The doorbell rang and rang at 185 Claremont Avenue, a few doors down from Juilliard. Eventually Rosina answered, and Van barged into the tiny apartment, nearly knocking her over. “Honey, I got it! Honey, I won!” he shouted, twirling her round. When they both calmed down they called Kilgore to tell Van’s parents.
Afterward, Van slumped on the sofa, his head in his hands. “Oh, what a responsibility,” he groaned. “What a dreadful responsibility!” Silently he contemplated a future in which he would always be judged against this success.
“I’d better be going,” he said, jumping up.
On the way back, he took a detour to visit Calvary organist Clifford Tucker in the hospital and cheer him up with the news. It was late by the time he got home, but he dragged Hazel to Asti, in the Village, a hangout for musicians who played when they liked and paid for their food when they could. He had already endeared himself to flamboyant owner Adolfo Mariani, and the waiter refused to give him the check. “He’s such a good boy,” thought Mrs. Spicer as sh
e dotingly watched him take over the piano.

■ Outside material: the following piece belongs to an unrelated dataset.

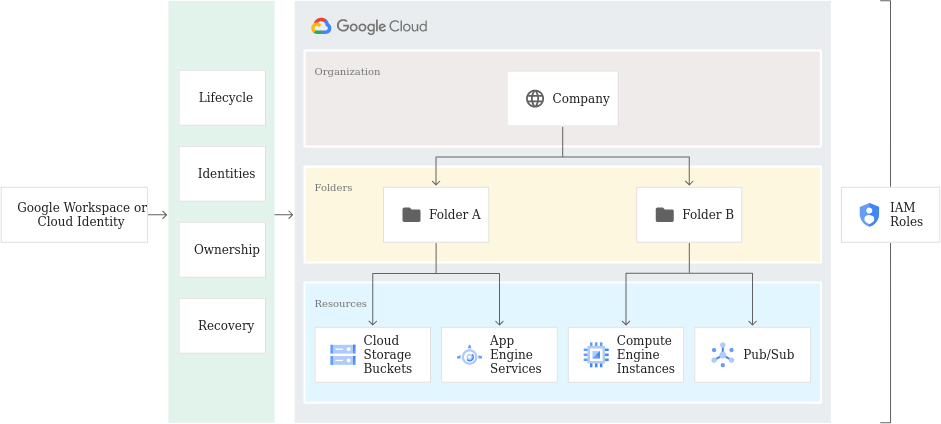Viewport: 941px width, 424px height.
Task: Select the Lifecycle box
Action: click(x=222, y=98)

The following month, on April 30, Van played Bach, Mozart, Brahms, Chopin, Debussy, and Ravel for his Juilliard diploma recital. Rosina graded him “excellent” again. Teacher and student were now extravagantly in love. Van had gone from addressing her in letters as “Dear Mrs. Lhévinne” to simply “Darling.” “My best love to you, darling,” he signed off, or more grandiloquently, “I won’t even try to tell you how very deeply I appreciate, admire, respect, and, of course, forever love you, for I will only let Time supply the moment’s all too inadequate phrases.” In May he graduated, and in her little ring binder, where she drafted reports, Rosina noted, “Most promising student I have had.”
It was morning when the class gathered on the steps of the old Claremont Avenue building for their commencement photograph, and Van was missing. Jimmy Mathis boldly told the photographer and school officials they would be pretty sorry not to have him in the picture and marched off to the Spicers’ to wake him up. He then ran back with Van and the two jumped into the edge of the frame. The camera clicked, half an hour late.
THAT NOVEMBER, on the same date that Rachmaninoff had played in Shreveport in 1932, a coincidence that superstitiously thrilled him, twenty-year-old Van Cliburn stepped in front of the lights at Carnegie Hall. Dimitri Mitropoulos was on the podium, with the forces of the New York Philharmonic ranged in front of him. Unusually for a Sunday afternoon, the cavernous hall was crowded; this was partly explained by the presence of what the Graffmans conjectured must have been planeloads of Texans. The couple surveyed the parterre and decided it looked like the Alamo. In pride of place were Rildia Bee and Harvey, who Naomi thought was a “farmery-looking person.”